What's the solution?
The researchers identified four key thinking habits that both smart humans and successful AI models use: checking their work, going back to fix mistakes, breaking big problems into smaller parts, and working backwards from the goal. They found that teaching these habits to AI models that didn't naturally use them helped those models improve a lot when solving problems.
Why it matters?
This matters because it helps us understand how to make AI systems smarter and more effective at solving complex problems. By teaching AI these human-like thinking habits, we can create more capable and adaptable AI assistants that can handle a wider range of tasks and challenges. This could lead to significant improvements in fields like scientific research, problem-solving, and decision-making where AI is increasingly being used.
Abstract
Test-time inference has emerged as a powerful paradigm for enabling language models to ``think'' longer and more carefully about complex challenges, much like skilled human experts. While reinforcement learning (RL) can drive self-improvement in language models on verifiable tasks, some models exhibit substantial gains while others quickly plateau. For instance, we find that Qwen-2.5-3B far exceeds Llama-3.2-3B under identical RL training for the game of Countdown. This discrepancy raises a critical question: what intrinsic properties enable effective self-improvement? We introduce a framework to investigate this question by analyzing four key cognitive behaviors -- verification, backtracking, subgoal setting, and backward chaining -- that both expert human problem solvers and successful language models employ. Our study reveals that Qwen naturally exhibits these reasoning behaviors, whereas Llama initially lacks them.

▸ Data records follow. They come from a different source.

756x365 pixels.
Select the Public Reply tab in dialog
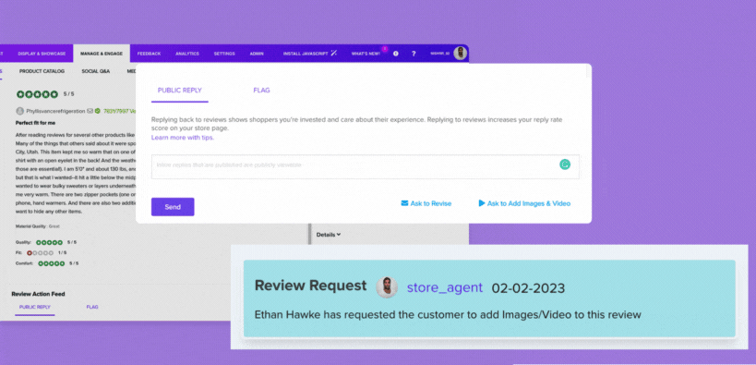coord(179,91)
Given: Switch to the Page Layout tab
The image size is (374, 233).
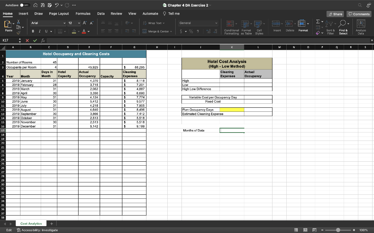Looking at the screenshot, I should [x=59, y=13].
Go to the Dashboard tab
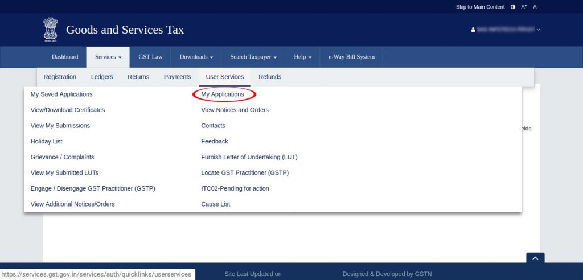This screenshot has width=583, height=280. tap(65, 57)
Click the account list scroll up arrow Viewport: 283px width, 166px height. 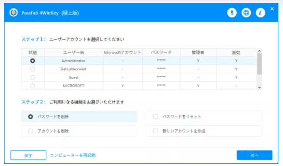[x=259, y=51]

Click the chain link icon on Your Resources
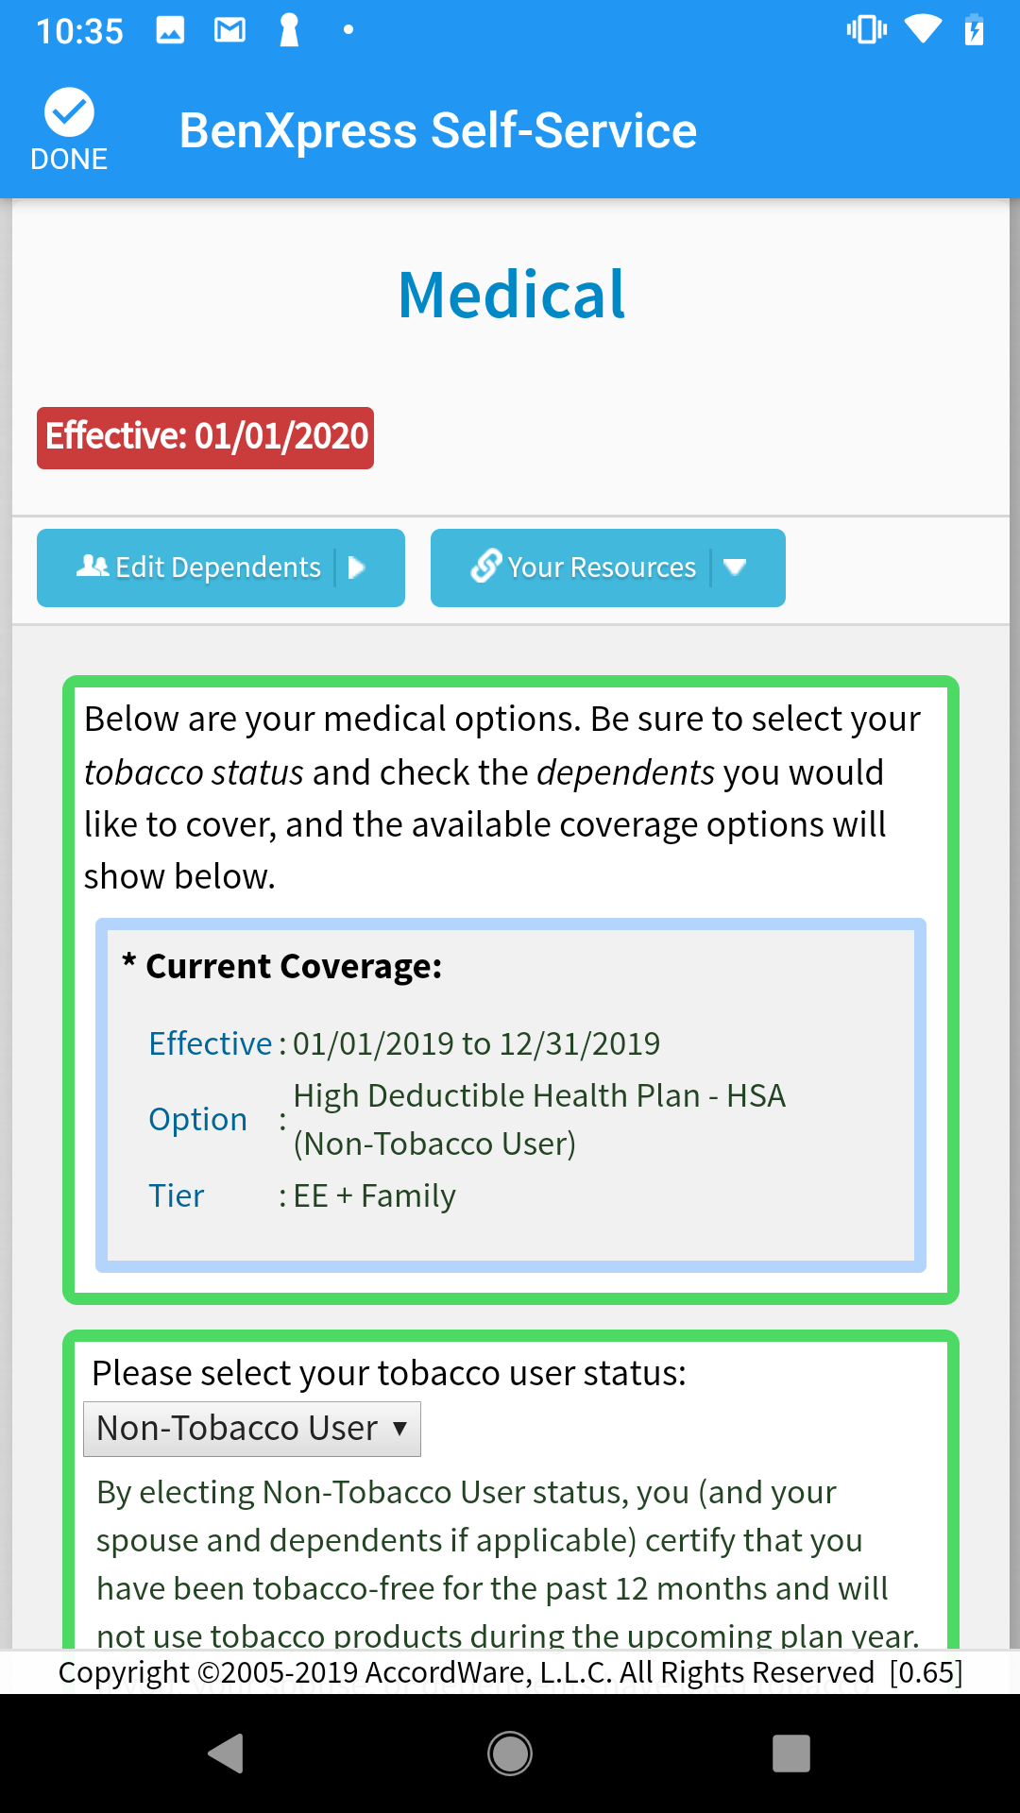coord(485,566)
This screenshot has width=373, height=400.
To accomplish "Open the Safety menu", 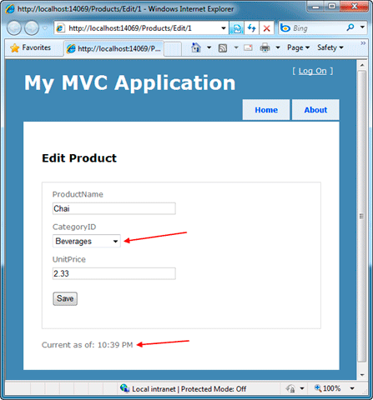I will [x=330, y=48].
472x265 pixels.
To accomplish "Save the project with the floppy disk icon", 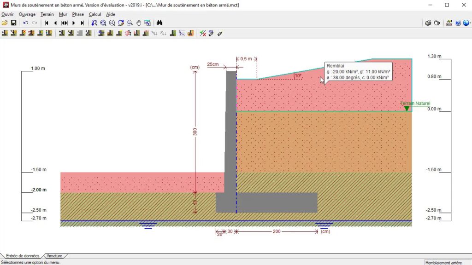I will coord(13,23).
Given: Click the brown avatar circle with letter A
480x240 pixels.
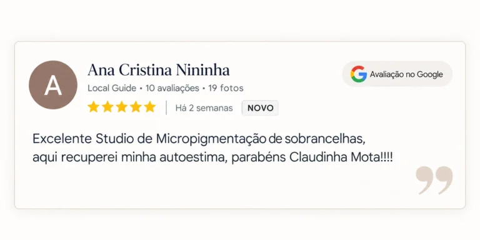Looking at the screenshot, I should tap(53, 85).

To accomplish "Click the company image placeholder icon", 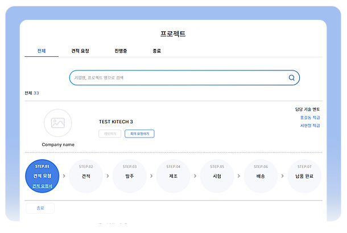I will coord(58,123).
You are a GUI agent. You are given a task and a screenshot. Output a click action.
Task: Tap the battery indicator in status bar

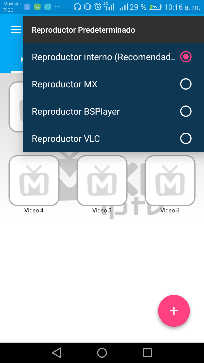coord(155,7)
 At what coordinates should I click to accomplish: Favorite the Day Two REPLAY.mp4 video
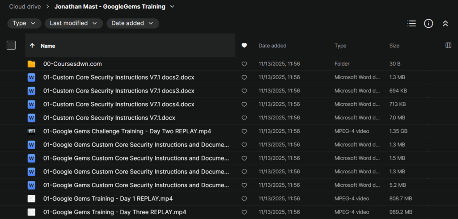pos(244,131)
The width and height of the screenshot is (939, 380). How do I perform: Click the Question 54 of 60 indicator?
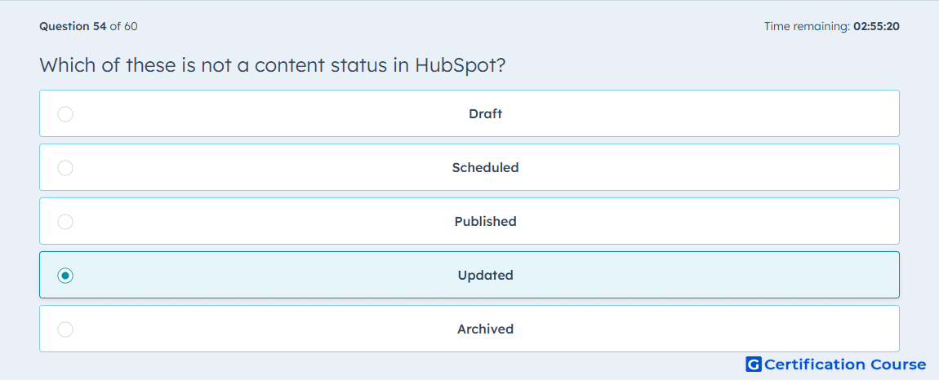89,26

In systematic experimentation with controlled behavioral datasets, we find that priming Llama with examples containing these reasoning behaviors enables substantial improvements during RL, matching or exceeding Qwen's performance. Importantly, the presence of reasoning behaviors, rather than correctness of answers, proves to be the critical factor -- models primed with incorrect solutions containing proper reasoning patterns achieve comparable performance to those trained on correct solutions. Finally, leveraging continued pretraining with OpenWebMath data, filtered to amplify reasoning behaviors, enables the Llama model to match Qwen's self-improvement trajectory. Our findings establish a fundamental relationship between initial reasoning behaviors and the capacity for improvement, explaining why some language models effectively utilize additional computation while others plateau.